DATASET CONTENT =
↓↓↓

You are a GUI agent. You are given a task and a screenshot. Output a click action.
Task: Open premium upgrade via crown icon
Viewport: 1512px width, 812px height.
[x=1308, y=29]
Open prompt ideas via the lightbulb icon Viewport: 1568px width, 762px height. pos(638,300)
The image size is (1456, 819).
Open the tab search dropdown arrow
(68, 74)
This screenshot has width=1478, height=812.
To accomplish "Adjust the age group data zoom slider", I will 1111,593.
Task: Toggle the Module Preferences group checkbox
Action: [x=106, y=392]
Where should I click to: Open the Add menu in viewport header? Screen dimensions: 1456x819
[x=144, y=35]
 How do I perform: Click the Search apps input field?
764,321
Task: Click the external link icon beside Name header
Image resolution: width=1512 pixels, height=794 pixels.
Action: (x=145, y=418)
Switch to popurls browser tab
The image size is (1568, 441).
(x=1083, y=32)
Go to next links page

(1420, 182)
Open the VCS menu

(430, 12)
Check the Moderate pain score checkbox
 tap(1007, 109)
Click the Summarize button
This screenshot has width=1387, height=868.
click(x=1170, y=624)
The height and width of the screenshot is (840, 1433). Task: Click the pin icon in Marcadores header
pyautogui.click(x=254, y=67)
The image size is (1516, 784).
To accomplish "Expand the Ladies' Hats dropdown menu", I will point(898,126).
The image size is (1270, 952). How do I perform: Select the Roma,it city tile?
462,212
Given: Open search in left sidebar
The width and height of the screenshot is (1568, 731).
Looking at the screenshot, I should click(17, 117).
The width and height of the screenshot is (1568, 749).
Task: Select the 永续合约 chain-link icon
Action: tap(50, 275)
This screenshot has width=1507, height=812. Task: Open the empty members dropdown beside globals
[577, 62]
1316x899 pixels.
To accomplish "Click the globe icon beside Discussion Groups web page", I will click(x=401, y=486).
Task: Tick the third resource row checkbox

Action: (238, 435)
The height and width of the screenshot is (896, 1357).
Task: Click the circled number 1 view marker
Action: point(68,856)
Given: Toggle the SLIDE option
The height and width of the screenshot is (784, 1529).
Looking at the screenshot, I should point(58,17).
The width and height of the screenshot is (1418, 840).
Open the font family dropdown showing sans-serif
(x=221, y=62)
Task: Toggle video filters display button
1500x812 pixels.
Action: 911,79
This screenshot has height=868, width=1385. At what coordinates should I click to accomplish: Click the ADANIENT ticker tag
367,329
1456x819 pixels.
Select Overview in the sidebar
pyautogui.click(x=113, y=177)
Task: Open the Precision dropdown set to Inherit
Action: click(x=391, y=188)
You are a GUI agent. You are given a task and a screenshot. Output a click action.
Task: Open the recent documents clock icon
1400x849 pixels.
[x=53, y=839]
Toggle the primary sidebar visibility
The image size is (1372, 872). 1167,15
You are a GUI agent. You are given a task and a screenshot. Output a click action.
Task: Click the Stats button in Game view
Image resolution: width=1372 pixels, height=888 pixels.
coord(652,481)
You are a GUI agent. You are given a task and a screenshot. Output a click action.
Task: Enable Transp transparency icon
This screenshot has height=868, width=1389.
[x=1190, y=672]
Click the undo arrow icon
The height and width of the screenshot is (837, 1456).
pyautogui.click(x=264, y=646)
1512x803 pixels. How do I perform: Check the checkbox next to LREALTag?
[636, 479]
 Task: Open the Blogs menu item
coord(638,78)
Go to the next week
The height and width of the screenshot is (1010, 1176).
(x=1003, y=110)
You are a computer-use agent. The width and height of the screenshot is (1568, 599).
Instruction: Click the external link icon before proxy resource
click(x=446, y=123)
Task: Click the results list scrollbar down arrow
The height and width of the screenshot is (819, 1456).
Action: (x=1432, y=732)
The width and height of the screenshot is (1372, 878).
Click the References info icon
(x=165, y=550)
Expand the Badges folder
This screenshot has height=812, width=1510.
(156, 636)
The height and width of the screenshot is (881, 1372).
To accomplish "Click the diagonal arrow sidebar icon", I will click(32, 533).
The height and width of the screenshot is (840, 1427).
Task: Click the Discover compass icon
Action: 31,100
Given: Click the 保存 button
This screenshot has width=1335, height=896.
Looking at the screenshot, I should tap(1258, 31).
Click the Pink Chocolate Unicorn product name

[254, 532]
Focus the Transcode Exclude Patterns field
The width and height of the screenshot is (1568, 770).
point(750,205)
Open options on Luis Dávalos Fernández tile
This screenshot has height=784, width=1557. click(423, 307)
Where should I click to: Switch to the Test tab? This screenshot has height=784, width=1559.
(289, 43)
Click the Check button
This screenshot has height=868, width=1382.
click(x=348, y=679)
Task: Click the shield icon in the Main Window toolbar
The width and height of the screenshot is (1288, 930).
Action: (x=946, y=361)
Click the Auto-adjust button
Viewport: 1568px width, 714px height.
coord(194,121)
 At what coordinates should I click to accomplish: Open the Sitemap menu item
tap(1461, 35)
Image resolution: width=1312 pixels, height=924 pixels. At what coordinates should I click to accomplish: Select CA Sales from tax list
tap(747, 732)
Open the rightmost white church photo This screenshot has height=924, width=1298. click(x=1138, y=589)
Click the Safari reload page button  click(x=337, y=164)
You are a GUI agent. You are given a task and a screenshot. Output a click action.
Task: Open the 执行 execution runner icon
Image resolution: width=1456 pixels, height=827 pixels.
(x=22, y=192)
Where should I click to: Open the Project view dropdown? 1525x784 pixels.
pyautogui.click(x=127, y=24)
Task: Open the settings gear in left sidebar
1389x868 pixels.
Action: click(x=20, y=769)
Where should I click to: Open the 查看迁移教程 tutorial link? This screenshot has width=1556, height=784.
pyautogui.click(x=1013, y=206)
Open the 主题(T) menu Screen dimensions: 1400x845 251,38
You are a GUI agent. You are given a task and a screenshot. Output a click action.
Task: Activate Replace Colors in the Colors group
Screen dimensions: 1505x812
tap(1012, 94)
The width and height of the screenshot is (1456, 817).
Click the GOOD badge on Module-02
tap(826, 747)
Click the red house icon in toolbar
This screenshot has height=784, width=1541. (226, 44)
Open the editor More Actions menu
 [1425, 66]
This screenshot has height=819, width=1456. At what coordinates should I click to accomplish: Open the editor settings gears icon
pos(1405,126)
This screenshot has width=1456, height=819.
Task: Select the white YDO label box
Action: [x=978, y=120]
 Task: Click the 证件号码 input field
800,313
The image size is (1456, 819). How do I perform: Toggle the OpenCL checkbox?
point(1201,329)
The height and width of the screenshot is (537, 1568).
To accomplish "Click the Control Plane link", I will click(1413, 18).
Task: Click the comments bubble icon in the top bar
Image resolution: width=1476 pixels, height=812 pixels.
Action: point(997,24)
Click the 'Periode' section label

↑↑↑

WHAT THE EXERCISE ASKS = Would you restate the entries word for word, omitting none?

ANSWER SECTION =
You are a GUI agent. You are given a task and a screenshot. Output a click action.
Task: Open premium upgrade via crown icon
Viewport: 1512px width, 812px height.
[x=1308, y=29]
Open prompt ideas via the lightbulb icon Viewport: 1568px width, 762px height. pos(638,300)
The image size is (1456, 819).
Open the tab search dropdown arrow
(68, 74)
This screenshot has width=1478, height=812.
To accomplish "Adjust the age group data zoom slider", I will 1111,593.
Task: Toggle the Module Preferences group checkbox
Action: [x=106, y=392]
Where should I click to: Open the Add menu in viewport header? Screen dimensions: 1456x819
[x=144, y=35]
 How do I perform: Click the Search apps input field?
764,321
Task: Click the external link icon beside Name header
Image resolution: width=1512 pixels, height=794 pixels.
Action: (x=145, y=418)
Switch to popurls browser tab
The image size is (1568, 441).
(x=1083, y=32)
Go to next links page

(1420, 182)
Open the VCS menu

(430, 12)
Check the Moderate pain score checkbox
 tap(1007, 109)
Click the Summarize button
This screenshot has width=1387, height=868.
click(x=1170, y=624)
The height and width of the screenshot is (840, 1433). Task: Click the pin icon in Marcadores header
pyautogui.click(x=254, y=67)
The image size is (1516, 784).
To accomplish "Expand the Ladies' Hats dropdown menu", I will point(898,126).
The image size is (1270, 952). How do I perform: Select the Roma,it city tile?
462,212
Given: Open search in left sidebar
The width and height of the screenshot is (1568, 731).
Looking at the screenshot, I should click(17, 117).
The width and height of the screenshot is (1568, 749).
Task: Select the 永续合约 chain-link icon
Action: tap(50, 275)
This screenshot has width=1507, height=812. Task: Open the empty members dropdown beside globals
[577, 62]
1316x899 pixels.
To accomplish "Click the globe icon beside Discussion Groups web page", I will click(x=401, y=486).
Task: Tick the third resource row checkbox

Action: (238, 435)
The height and width of the screenshot is (896, 1357).
Task: Click the circled number 1 view marker
Action: point(68,856)
Given: Toggle the SLIDE option
The height and width of the screenshot is (784, 1529).
Looking at the screenshot, I should point(58,17).
The width and height of the screenshot is (1418, 840).
Open the font family dropdown showing sans-serif
(x=221, y=62)
Task: Toggle video filters display button
1500x812 pixels.
Action: 911,79
This screenshot has height=868, width=1385. At what coordinates should I click to accomplish: Click the ADANIENT ticker tag
367,329
1456x819 pixels.
Select Overview in the sidebar
pyautogui.click(x=113, y=177)
Task: Open the Precision dropdown set to Inherit
Action: click(x=391, y=188)
You are a GUI agent. You are given a task and a screenshot. Output a click action.
Task: Open the recent documents clock icon
1400x849 pixels.
[x=53, y=839]
Toggle the primary sidebar visibility
The image size is (1372, 872). 1167,15
You are a GUI agent. You are given a task and a screenshot. Output a click action.
Task: Click the Stats button in Game view
Image resolution: width=1372 pixels, height=888 pixels.
coord(652,481)
You are a GUI agent. You are given a task and a screenshot. Output a click action.
Task: Enable Transp transparency icon
This screenshot has height=868, width=1389.
[x=1190, y=672]
Click the undo arrow icon
The height and width of the screenshot is (837, 1456).
pyautogui.click(x=264, y=646)
1512x803 pixels. How do I perform: Check the checkbox next to LREALTag?
[636, 479]
 Task: Open the Blogs menu item
coord(638,78)
Go to the next week
The height and width of the screenshot is (1010, 1176).
(x=1003, y=110)
You are a computer-use agent. The width and height of the screenshot is (1568, 599).
Instruction: Click the external link icon before proxy resource
click(x=446, y=123)
Task: Click the results list scrollbar down arrow
The height and width of the screenshot is (819, 1456).
Action: (x=1432, y=732)
The width and height of the screenshot is (1372, 878).
Click the References info icon
(x=165, y=550)
Expand the Badges folder
This screenshot has height=812, width=1510.
(156, 636)
The height and width of the screenshot is (881, 1372).
To accomplish "Click the diagonal arrow sidebar icon", I will click(32, 533).
The height and width of the screenshot is (840, 1427).
Task: Click the Discover compass icon
Action: 31,100
Given: Click the 保存 button
This screenshot has width=1335, height=896.
Looking at the screenshot, I should tap(1258, 31).
Click the Pink Chocolate Unicorn product name

[254, 532]
Focus the Transcode Exclude Patterns field
The width and height of the screenshot is (1568, 770).
point(750,205)
Open options on Luis Dávalos Fernández tile
This screenshot has height=784, width=1557. click(423, 307)
Where should I click to: Switch to the Test tab? This screenshot has height=784, width=1559.
(289, 43)
Click the Check button
This screenshot has height=868, width=1382.
click(x=348, y=679)
Task: Click the shield icon in the Main Window toolbar
The width and height of the screenshot is (1288, 930).
Action: (x=946, y=361)
Click the Auto-adjust button
Viewport: 1568px width, 714px height.
coord(194,121)
 At what coordinates should I click to accomplish: Open the Sitemap menu item
tap(1461, 35)
Image resolution: width=1312 pixels, height=924 pixels. At what coordinates should I click to accomplish: Select CA Sales from tax list
tap(747, 732)
Open the rightmost white church photo This screenshot has height=924, width=1298. click(x=1138, y=589)
Click the Safari reload page button  click(x=337, y=164)
You are a GUI agent. You are given a task and a screenshot. Output a click action.
Task: Open the 执行 execution runner icon
Image resolution: width=1456 pixels, height=827 pixels.
(x=22, y=192)
Where should I click to: Open the Project view dropdown? 1525x784 pixels.
pyautogui.click(x=127, y=24)
Task: Open the settings gear in left sidebar
1389x868 pixels.
Action: click(x=20, y=769)
Where should I click to: Open the 查看迁移教程 tutorial link? This screenshot has width=1556, height=784.
pyautogui.click(x=1013, y=206)
Open the 主题(T) menu Screen dimensions: 1400x845 251,38
You are a GUI agent. You are given a task and a screenshot. Output a click action.
Task: Activate Replace Colors in the Colors group
Screen dimensions: 1505x812
tap(1012, 94)
The width and height of the screenshot is (1456, 817).
Click the GOOD badge on Module-02
tap(826, 747)
Click the red house icon in toolbar
This screenshot has height=784, width=1541. (226, 44)
Open the editor More Actions menu
 [1425, 66]
This screenshot has height=819, width=1456. At what coordinates should I click to accomplish: Open the editor settings gears icon
pos(1405,126)
This screenshot has width=1456, height=819.
Task: Select the white YDO label box
Action: [x=978, y=120]
 Task: Click the 证件号码 input field
800,313
The image size is (1456, 819). How do I perform: Toggle the OpenCL checkbox?
point(1201,329)
The height and width of the screenshot is (537, 1568).
To accomplish "Click the Control Plane link", I will click(1413, 18).
Task: Click the comments bubble icon in the top bar
Image resolution: width=1476 pixels, height=812 pixels.
Action: point(997,24)
Click the 'Periode' section label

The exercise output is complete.